Data provided:
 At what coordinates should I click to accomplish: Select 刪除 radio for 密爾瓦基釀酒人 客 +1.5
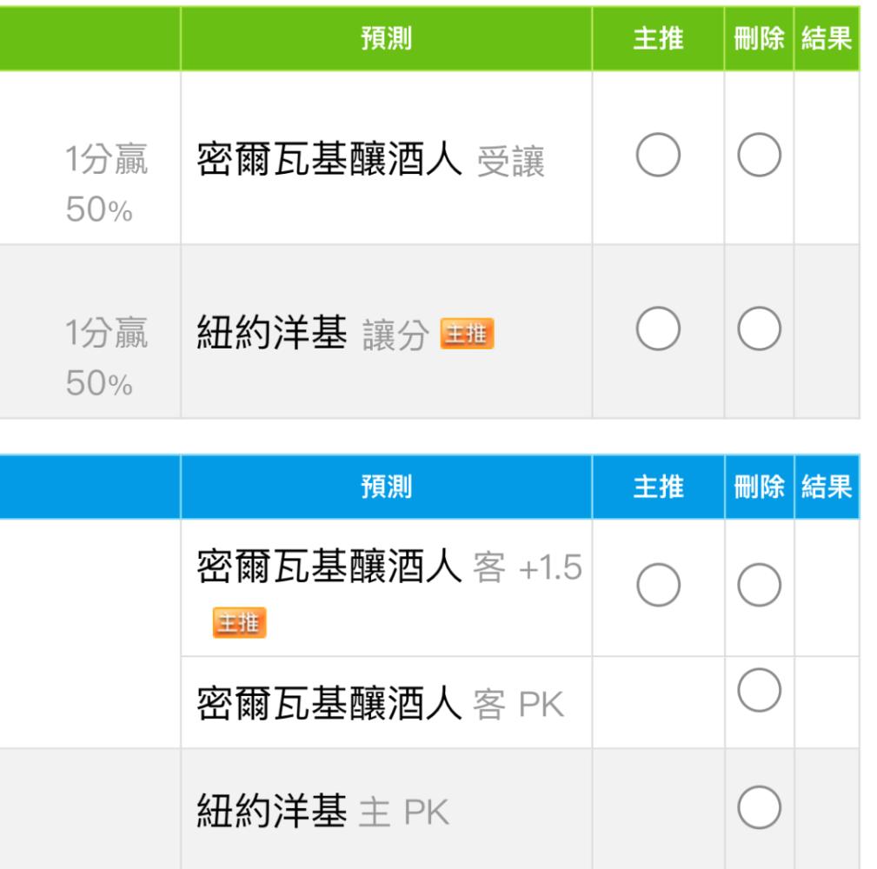[759, 585]
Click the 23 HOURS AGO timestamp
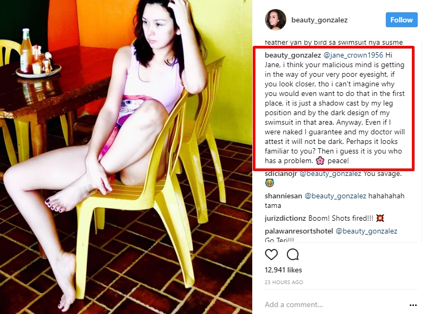 click(284, 283)
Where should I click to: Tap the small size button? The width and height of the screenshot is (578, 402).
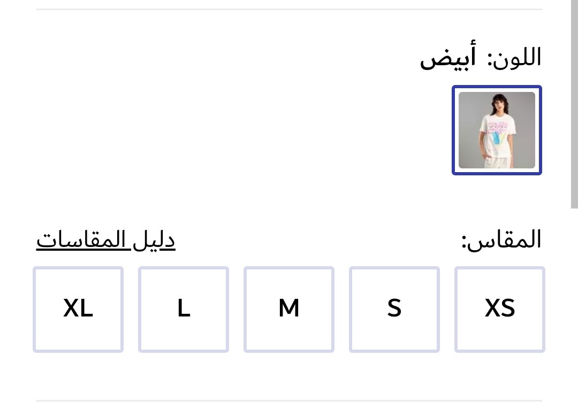tap(394, 309)
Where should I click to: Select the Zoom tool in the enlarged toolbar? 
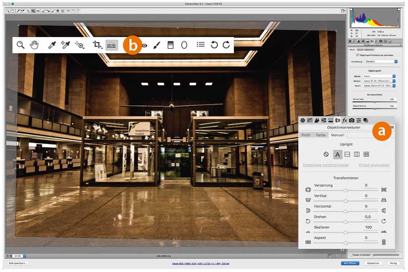point(20,45)
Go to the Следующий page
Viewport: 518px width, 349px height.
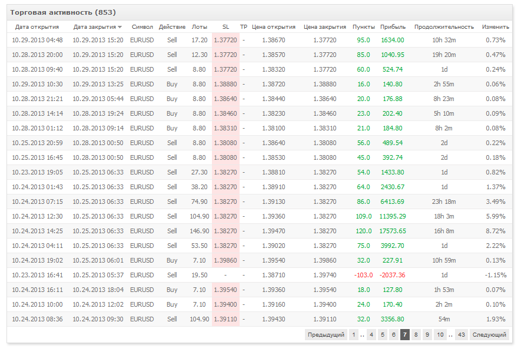pyautogui.click(x=489, y=335)
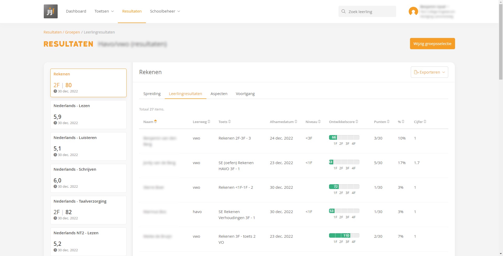
Task: Sort by Punten column sort icon
Action: click(x=388, y=122)
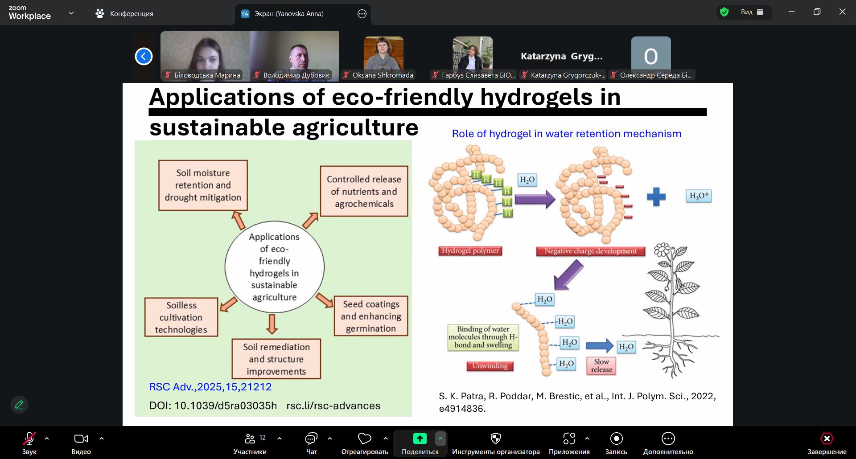
Task: Open the Zoom Workplace dropdown chevron
Action: tap(71, 13)
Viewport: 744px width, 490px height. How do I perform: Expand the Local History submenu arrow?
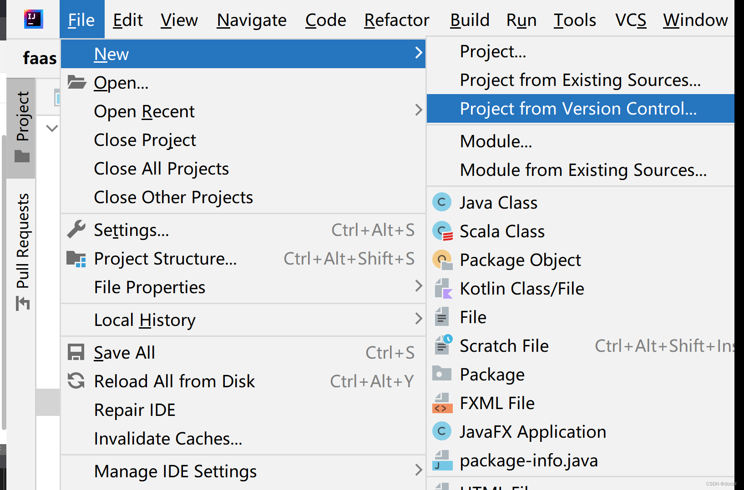click(x=419, y=319)
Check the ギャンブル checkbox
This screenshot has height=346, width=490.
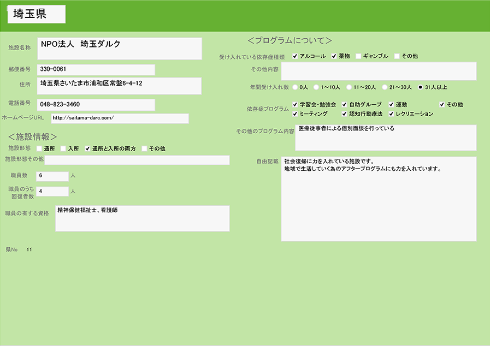(x=358, y=56)
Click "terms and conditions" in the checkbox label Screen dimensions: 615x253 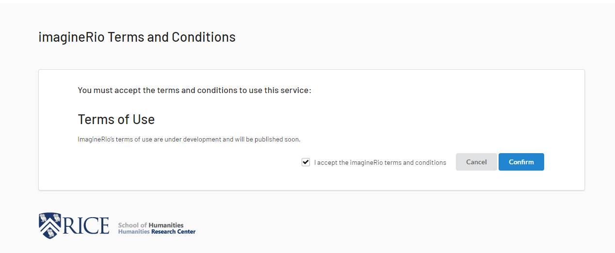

What to work on: Pictures stay out. Repeat only the lines from the beginning of the data through the line that has "Check the ギャンブル checkbox".

Finished task:
 At what coordinates should I click to accomplish: Select 刪除 radio for 密爾瓦基釀酒人 客 +1.5
[759, 585]
Click the 23 HOURS AGO timestamp
 click(284, 283)
Where should I click to: Tap the small size button? The width and height of the screenshot is (578, 402).
tap(394, 309)
Where should I click to: Select the Zoom tool in the enlarged toolbar? 
point(20,45)
Go to the Следующий page
Viewport: 518px width, 349px height.
pyautogui.click(x=489, y=335)
Task: Sort by Punten column sort icon
Action: click(x=388, y=122)
Task: Open the Zoom Workplace dropdown chevron
Action: tap(71, 13)
Viewport: 744px width, 490px height. How do I perform: Expand the Local History submenu arrow?
click(x=419, y=319)
Check the ギャンブル checkbox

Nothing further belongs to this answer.